(Data excerpts)

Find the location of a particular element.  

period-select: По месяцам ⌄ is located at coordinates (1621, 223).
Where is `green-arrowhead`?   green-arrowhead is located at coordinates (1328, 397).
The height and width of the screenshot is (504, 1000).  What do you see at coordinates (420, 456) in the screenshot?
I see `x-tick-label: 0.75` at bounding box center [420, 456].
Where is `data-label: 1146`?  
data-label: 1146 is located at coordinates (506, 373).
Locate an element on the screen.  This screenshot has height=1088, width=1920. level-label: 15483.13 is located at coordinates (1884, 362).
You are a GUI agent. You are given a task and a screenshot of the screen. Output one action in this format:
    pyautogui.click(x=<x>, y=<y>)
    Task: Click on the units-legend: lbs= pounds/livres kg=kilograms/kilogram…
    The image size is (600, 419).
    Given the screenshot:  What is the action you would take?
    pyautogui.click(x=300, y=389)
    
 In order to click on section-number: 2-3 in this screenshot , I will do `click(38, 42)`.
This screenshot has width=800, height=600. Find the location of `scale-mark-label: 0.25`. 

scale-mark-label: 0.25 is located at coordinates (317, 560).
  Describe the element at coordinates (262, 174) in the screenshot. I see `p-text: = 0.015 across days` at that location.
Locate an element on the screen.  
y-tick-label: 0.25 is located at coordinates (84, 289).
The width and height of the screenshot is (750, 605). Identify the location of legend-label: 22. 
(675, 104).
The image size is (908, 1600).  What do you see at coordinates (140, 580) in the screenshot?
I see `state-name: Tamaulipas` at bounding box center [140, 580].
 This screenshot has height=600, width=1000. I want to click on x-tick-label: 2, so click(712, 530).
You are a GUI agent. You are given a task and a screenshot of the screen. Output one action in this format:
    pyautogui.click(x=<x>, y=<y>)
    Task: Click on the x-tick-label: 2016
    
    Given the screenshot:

● Exercise instructions
Write out the listing above line for line, without changing anything.

● Result for this exercise
Find the location of a particular element.  

period-select: По месяцам ⌄ is located at coordinates (1621, 223).
Where is `green-arrowhead`?   green-arrowhead is located at coordinates (1328, 397).
The height and width of the screenshot is (504, 1000).  What do you see at coordinates (420, 456) in the screenshot?
I see `x-tick-label: 0.75` at bounding box center [420, 456].
Where is `data-label: 1146`?  
data-label: 1146 is located at coordinates (506, 373).
Locate an element on the screen.  This screenshot has height=1088, width=1920. level-label: 15483.13 is located at coordinates (1884, 362).
You are a GUI agent. You are given a task and a screenshot of the screen. Output one action in this format:
    pyautogui.click(x=<x>, y=<y>)
    Task: Click on the units-legend: lbs= pounds/livres kg=kilograms/kilogram…
    The image size is (600, 419).
    Given the screenshot:  What is the action you would take?
    pyautogui.click(x=300, y=389)
    
 In order to click on section-number: 2-3 in this screenshot , I will do `click(38, 42)`.
This screenshot has width=800, height=600. Find the location of `scale-mark-label: 0.25`. 

scale-mark-label: 0.25 is located at coordinates (317, 560).
  Describe the element at coordinates (262, 174) in the screenshot. I see `p-text: = 0.015 across days` at that location.
Locate an element on the screen.  
y-tick-label: 0.25 is located at coordinates (84, 289).
The width and height of the screenshot is (750, 605). Identify the location of legend-label: 22. 
(675, 104).
The image size is (908, 1600).  What do you see at coordinates (140, 580) in the screenshot?
I see `state-name: Tamaulipas` at bounding box center [140, 580].
 This screenshot has height=600, width=1000. I want to click on x-tick-label: 2, so click(712, 530).
You are a GUI agent. You are given a task and a screenshot of the screen. Output one action in this format:
    pyautogui.click(x=<x>, y=<y>)
    Task: Click on the x-tick-label: 2016
    
    Given the screenshot:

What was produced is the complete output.